# Is 388 Rand fair for a day's work in South Africa?



## oputaossai (Apr 26, 2012)

Hi,

I would like to know what a reasonable hourly wage in South African Rand would be for a South African, living in South Africa, who is in their fourties and has graduated from university (in IT in this case). I'd also like to know what is a reasonable wage for a days work for such a person.

The person's already done a job for me, which should have taking, maybe, 5 hours to do, and i paid him $50, which worked out to be about 388 Rand.


I, myself, am not a South African - i'm British and live in the Uk. I'm doing business with this person who lives in South Africa, and wanted to know a fair amount to pay them.

I met this person on an international business website, and for me (and most employers who use such sites) a major benefit is to get jobs done for much cheaper than we would get them done in our own countries. 

However, as much as i want my jobs done for as cheap as possible, i don't want to exploit anybody.

Yours answers would be appreciated.

Thanks in advance.

Oputa


----------



## vegasboy (Apr 28, 2010)

In his 40's and a Uni graduate in IT? If he was full time employed I would guess he would earn a minimum of R40 000 per month, depending experience and a lot of other factors. It is pretty much a days work (5 hours) he put in for you, so do the math to give you an idea.

$50 would be, in my humble opinion, an insult. But then again, I don't have all the facts and figures. If he is unemployed, he may be grateful for the $50, who knows?


----------



## Johanna (Apr 13, 2009)

No it is not fair.


----------



## oputaossai (Apr 26, 2012)

Ok guys, thank you for your responses.


----------



## Aussiegirl2 (Apr 5, 2012)

I agree with the former


----------



## chrisc2615 (Jun 30, 2012)

(Records excerpted from a collection)

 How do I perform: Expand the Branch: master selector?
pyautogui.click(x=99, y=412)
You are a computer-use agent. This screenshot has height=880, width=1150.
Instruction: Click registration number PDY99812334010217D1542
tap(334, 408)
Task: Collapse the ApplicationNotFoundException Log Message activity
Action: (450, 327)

# Challenges
- a) In the forum thread on fair pay in South Africa, how much did the original poster pay for the job, in dollars and in rand?
- b) Extend the forum thread on fair pay in South Africa, picking up right after its final line.

# Set of answers
- a) $50, which came to about 388 Rand.

- b)
That is what a housekeeper in a large house would earn, plus she would get food as well. I would say at least R 2000 a day


----------



## GabyS (Jun 26, 2012)

It would be a decent wage for a recent graduate. That's more or less an entry level wage. If the guy is a freelancer who has other better paying stuff on the go and is just tiding himself over then it's OK. It also depends on how menial the job was.

I'm a 20-something South African who is used to slave wages though


----------



## chrisc2615 (Jun 30, 2012)

GabyS said:


> It would be a decent wage for a recent graduate. That's more or less an entry level wage. If the guy is a freelancer who has other better paying stuff on the go and is just tiding himself over then it's OK. It also depends on how menial the job was.
> 
> I'm a 20-something South African who is used to slave wages though



If you are getting slave wages then you must have a slave-driver boss. I always endeavoured to pay my staff the maximum that was feasible, but it was always 20% less than they wanted. However, when they applied for a position doing the same work in a different company, they soon realised that they were quite well off.

I think its not so much how much you get, but what you do with it. In the 1960's I started off as a know it all graduate with an insurance co for £ 50 a month. I managed to buy a car within 6 months and save up enough to buy a house 5 years later. I am not saying that I am a paragon of virtue when it comes to money, but some people are always poor, whatever they earn, and some people manage quite nicely. My daughter, on the other hand, who is an architect, gets paid what I consider a sinful amount of money, but she considers it quite average.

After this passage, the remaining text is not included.